* [What you need to do] Copy exactly. Begin at the line containing "Viewport: 1926px width, 1086px height." and stop at the last line of the entries, omitting any pictures.

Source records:
Content starts
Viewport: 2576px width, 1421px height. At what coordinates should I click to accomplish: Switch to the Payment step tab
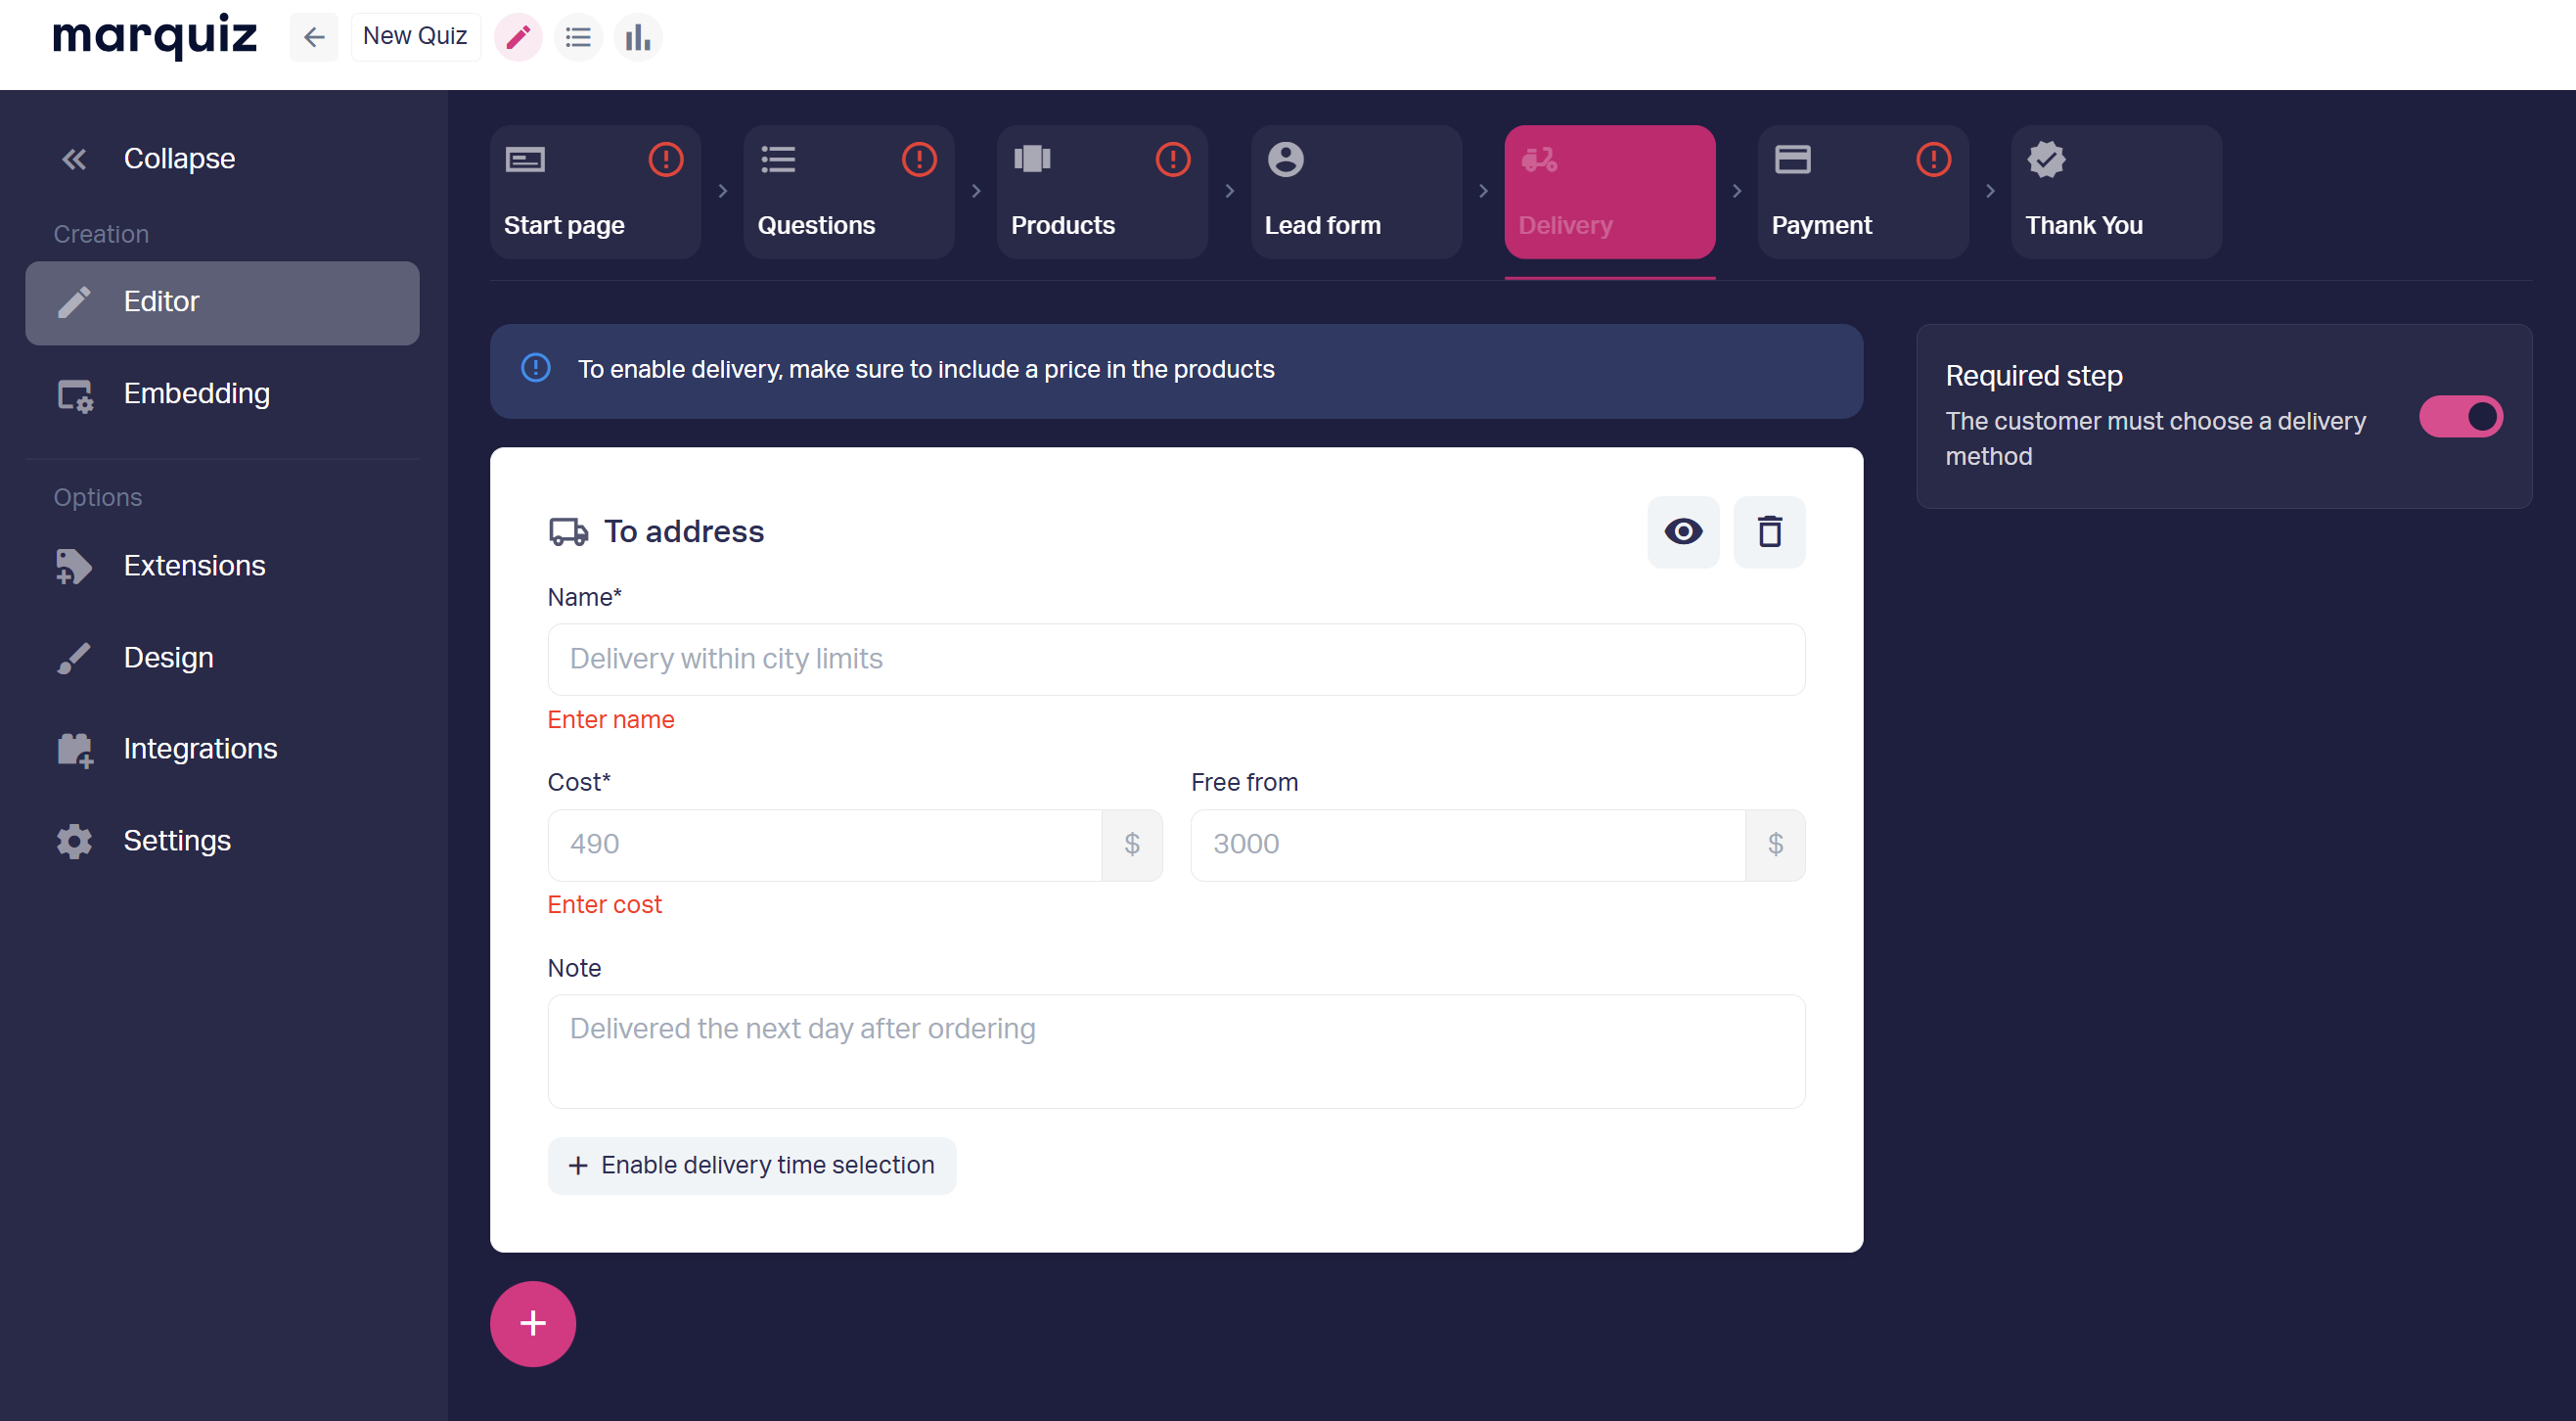click(1862, 192)
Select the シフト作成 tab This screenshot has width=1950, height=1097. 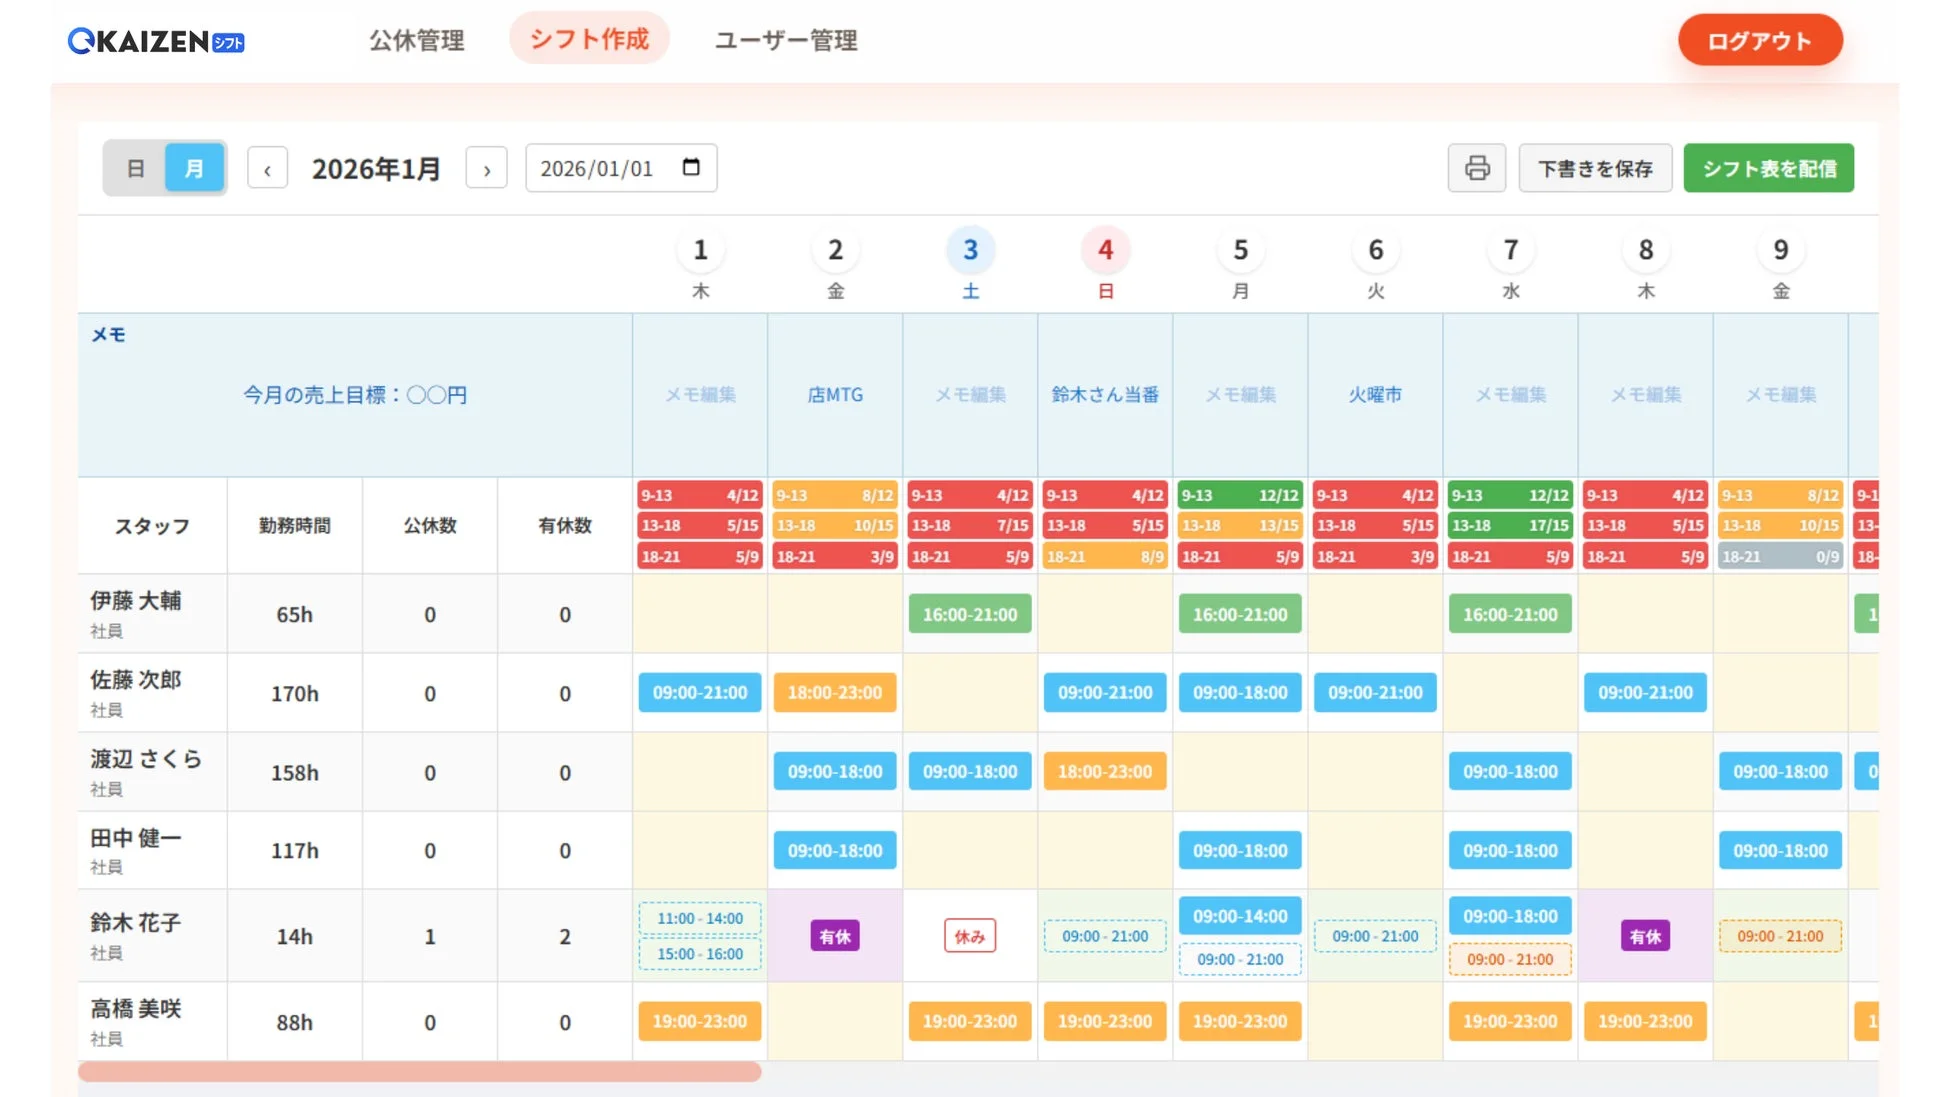tap(590, 38)
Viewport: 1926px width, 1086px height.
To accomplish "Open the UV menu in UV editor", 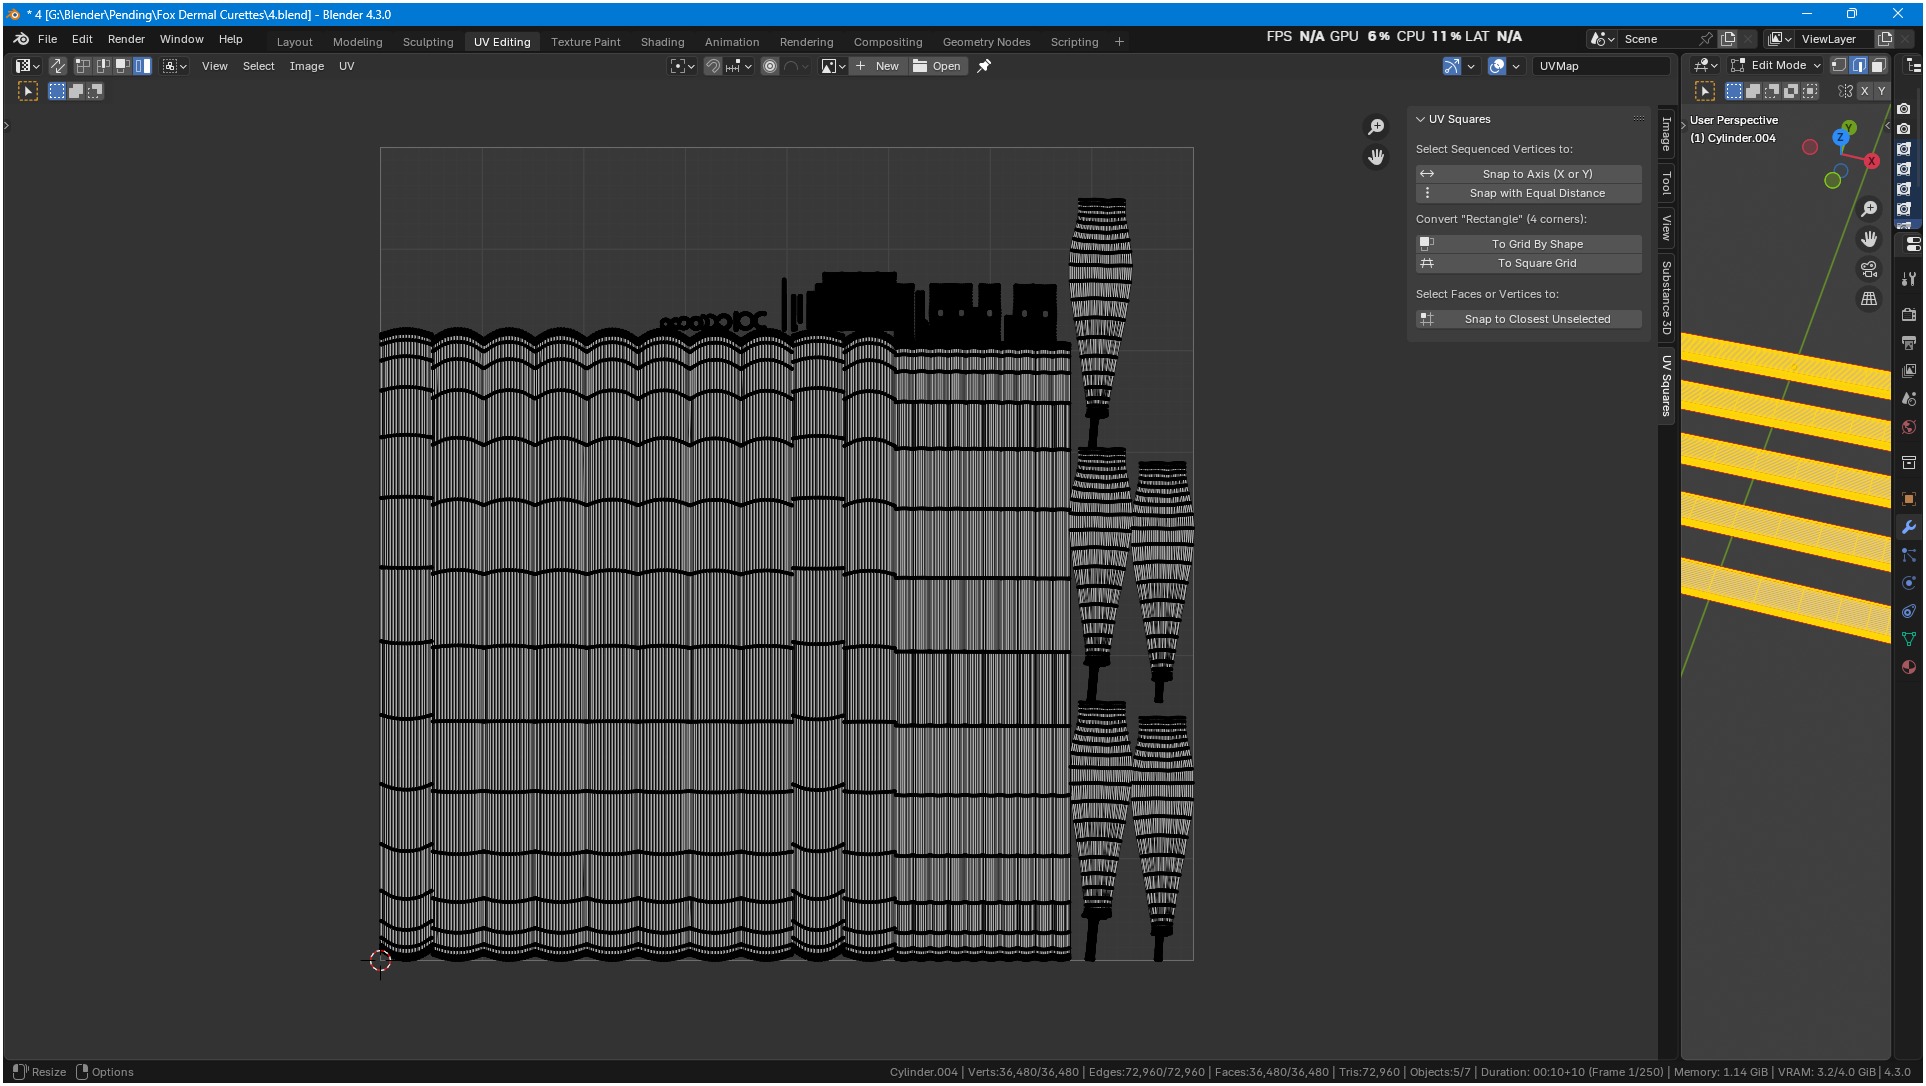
Content ends
* [Result for this exercise]
Viewport: 1926px width, 1086px height.
To accomplish "Open the UV menu in UV editor", 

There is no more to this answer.